Le troisième problème majeur à l’étude est le problème des ressources énergétiques décentralisées dans la communauté. La Commission propose actuellement le programme solaire communautaire par le biais du programme Community Green Green Tariff (CSGT) aux clients à faible revenu vivant dans des communautés défavorisées. Le programme CSGT permet aux particuliers des collectivités défavorisées qui ne pourraient pas installer l’énergie solaire sur leurs toits de bénéficier d’un projet solaire local et de bénéficier d’une remise de 20% sur la facture. Les trois principaux services publics prévoient d’apporter des modifications au programme d’ici la fin de ce mois.

Les changements possibles au CSGT comprennent l’augmentation de la capacité du programme et les exigences d’adéquation pour les clients, les emplacements et les technologies. La portée du rapport de publication décrit un certain nombre de questions liées à ces changements proposés.

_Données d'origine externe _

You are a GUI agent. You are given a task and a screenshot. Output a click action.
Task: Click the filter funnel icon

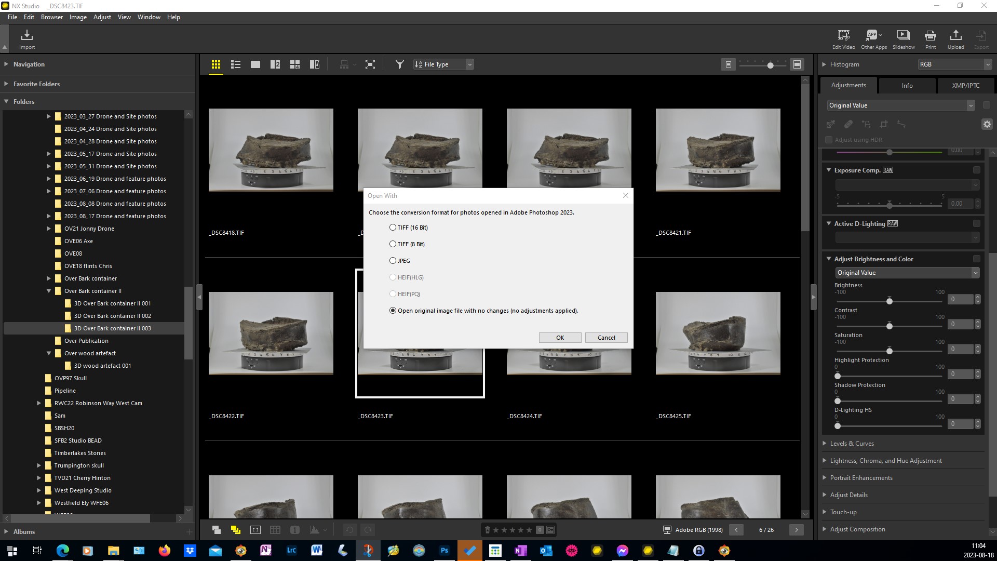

Questions directrices de la CPUC :

En outre, la CPUC pose un certain nombre de questions pour guider la structure globale d’un successeur potentiel de NEM 2.0.

  1. Quels principes directeurs (y compris ceux liés au projet de loi sur l’égalité 327 (2013, Perea), l’égalité, les objectifs environnementaux et la justice sociale) la Commission devrait-elle adopter pour aider à développer et à évaluer le successeur du tarif actuel de comptage de l’énergie nette ?
    2. Quelles informations le successeur de l’étude rétrospective Net Energy Metering 2.0 devrait-il fournir et comment la Commission devrait-elle appliquer ces conclusions lorsqu’elle l’examinera?
    3. Quelle méthode la Commission devrait-elle utiliser pour analyser les éléments de programme identifiés à la question 4 et les propositions qui en résultent, tout en veillant à ce que les propositions soient conformes aux principes directeurs?
    4. Quels éléments de programme ou spécificités la Commission devrait-elle ajouter au successeur actuel du tarif de comptage net de l’énergie?
    5. Quelle proposition analysée la Commission devrait-elle adopter pour succéder au tarif net actuel des compteurs d’énergie et pourquoi? Quel devrait être le calendrier de mise en œuvre ?
    6. Autres problèmes pouvant survenir en rapport avec les tarifs et sous-tarifs actuels de comptage de l’énergie nette, y compris, mais sans s’y limiter, les tarifs de comptage de l’énergie nette virtuelle, les tarifs composites pour les compteurs d’énergie nette, le programme de transfert de crédit sur la facture d’énergie renouvelable et l’énergie nette mesurage du tarif pile à combustible.
    7. Quelles mesures de protection des consommateurs supplémentaires ou renforcées devraient être adoptées par la Commission pour les consommateurs utilisant le service en remplacement de la facture énergétique nette et/ou de la facture énergétique nette actuelle ?

La date limite pour les commentaires est le 10 juin 2022.